• **Data under study**
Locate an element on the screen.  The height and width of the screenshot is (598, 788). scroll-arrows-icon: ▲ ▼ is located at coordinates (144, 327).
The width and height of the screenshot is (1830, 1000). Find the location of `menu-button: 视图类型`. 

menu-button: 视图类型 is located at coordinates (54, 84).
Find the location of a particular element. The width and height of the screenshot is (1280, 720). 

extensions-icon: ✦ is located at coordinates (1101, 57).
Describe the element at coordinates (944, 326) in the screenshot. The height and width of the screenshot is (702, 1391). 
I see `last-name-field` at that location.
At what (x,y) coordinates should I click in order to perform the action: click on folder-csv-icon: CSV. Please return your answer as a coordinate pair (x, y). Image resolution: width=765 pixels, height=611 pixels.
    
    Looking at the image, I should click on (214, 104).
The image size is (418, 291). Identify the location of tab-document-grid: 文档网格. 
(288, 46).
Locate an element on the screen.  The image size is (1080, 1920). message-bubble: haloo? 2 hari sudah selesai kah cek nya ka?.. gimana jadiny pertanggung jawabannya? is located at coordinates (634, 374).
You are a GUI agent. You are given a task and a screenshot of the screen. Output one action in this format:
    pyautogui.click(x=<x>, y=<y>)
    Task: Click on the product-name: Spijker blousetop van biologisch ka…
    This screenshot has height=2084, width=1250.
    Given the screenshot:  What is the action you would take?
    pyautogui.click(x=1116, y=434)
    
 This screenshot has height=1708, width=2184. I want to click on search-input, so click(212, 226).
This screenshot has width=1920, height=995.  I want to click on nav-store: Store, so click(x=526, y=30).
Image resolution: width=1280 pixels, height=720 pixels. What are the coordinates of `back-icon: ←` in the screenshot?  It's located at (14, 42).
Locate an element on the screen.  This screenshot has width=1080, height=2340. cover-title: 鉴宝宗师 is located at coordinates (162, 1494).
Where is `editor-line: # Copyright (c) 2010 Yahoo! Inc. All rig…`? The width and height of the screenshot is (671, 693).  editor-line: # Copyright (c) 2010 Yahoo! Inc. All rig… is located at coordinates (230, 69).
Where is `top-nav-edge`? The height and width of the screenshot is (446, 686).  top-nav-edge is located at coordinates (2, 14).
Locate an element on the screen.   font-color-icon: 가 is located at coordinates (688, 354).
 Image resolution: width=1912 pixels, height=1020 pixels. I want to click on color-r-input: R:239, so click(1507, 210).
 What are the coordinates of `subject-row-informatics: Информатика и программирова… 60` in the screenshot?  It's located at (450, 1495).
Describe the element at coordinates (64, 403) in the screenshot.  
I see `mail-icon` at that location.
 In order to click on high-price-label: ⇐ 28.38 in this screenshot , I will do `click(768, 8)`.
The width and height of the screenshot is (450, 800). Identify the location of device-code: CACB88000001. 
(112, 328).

• **What you need to do**
Rewrite every row above, substituting "Identify" for each occurrence of "Describe" and keeping all other text unchanged.

• **Result for this task**
Locate an element on the screen.  The height and width of the screenshot is (598, 788). scroll-arrows-icon: ▲ ▼ is located at coordinates (144, 327).
The width and height of the screenshot is (1830, 1000). Find the location of `menu-button: 视图类型`. 

menu-button: 视图类型 is located at coordinates (54, 84).
Find the location of a particular element. The width and height of the screenshot is (1280, 720). 

extensions-icon: ✦ is located at coordinates (1101, 57).
Identify the element at coordinates (944, 326) in the screenshot. The height and width of the screenshot is (702, 1391). 
I see `last-name-field` at that location.
At what (x,y) coordinates should I click in order to perform the action: click on folder-csv-icon: CSV. Please return your answer as a coordinate pair (x, y). Image resolution: width=765 pixels, height=611 pixels.
    
    Looking at the image, I should click on (214, 104).
The image size is (418, 291). Identify the location of tab-document-grid: 文档网格. 
(288, 46).
Locate an element on the screen.  The image size is (1080, 1920). message-bubble: haloo? 2 hari sudah selesai kah cek nya ka?.. gimana jadiny pertanggung jawabannya? is located at coordinates (634, 374).
You are a GUI agent. You are given a task and a screenshot of the screen. Output one action in this format:
    pyautogui.click(x=<x>, y=<y>)
    Task: Click on the product-name: Spijker blousetop van biologisch ka…
    This screenshot has height=2084, width=1250.
    Given the screenshot:  What is the action you would take?
    pyautogui.click(x=1116, y=434)
    
 This screenshot has height=1708, width=2184. I want to click on search-input, so click(212, 226).
This screenshot has width=1920, height=995.  I want to click on nav-store: Store, so click(x=526, y=30).
Image resolution: width=1280 pixels, height=720 pixels. What are the coordinates of `back-icon: ←` in the screenshot?  It's located at (14, 42).
Locate an element on the screen.  This screenshot has width=1080, height=2340. cover-title: 鉴宝宗师 is located at coordinates (162, 1494).
Where is `editor-line: # Copyright (c) 2010 Yahoo! Inc. All rig…`? The width and height of the screenshot is (671, 693).  editor-line: # Copyright (c) 2010 Yahoo! Inc. All rig… is located at coordinates (230, 69).
Where is `top-nav-edge`? The height and width of the screenshot is (446, 686).  top-nav-edge is located at coordinates (2, 14).
Locate an element on the screen.   font-color-icon: 가 is located at coordinates (688, 354).
 Image resolution: width=1912 pixels, height=1020 pixels. I want to click on color-r-input: R:239, so click(1507, 210).
 What are the coordinates of `subject-row-informatics: Информатика и программирова… 60` in the screenshot?  It's located at (450, 1495).
Identify the element at coordinates (64, 403) in the screenshot.  
I see `mail-icon` at that location.
 In order to click on high-price-label: ⇐ 28.38 in this screenshot , I will do `click(768, 8)`.
The width and height of the screenshot is (450, 800). Identify the location of device-code: CACB88000001. 
(112, 328).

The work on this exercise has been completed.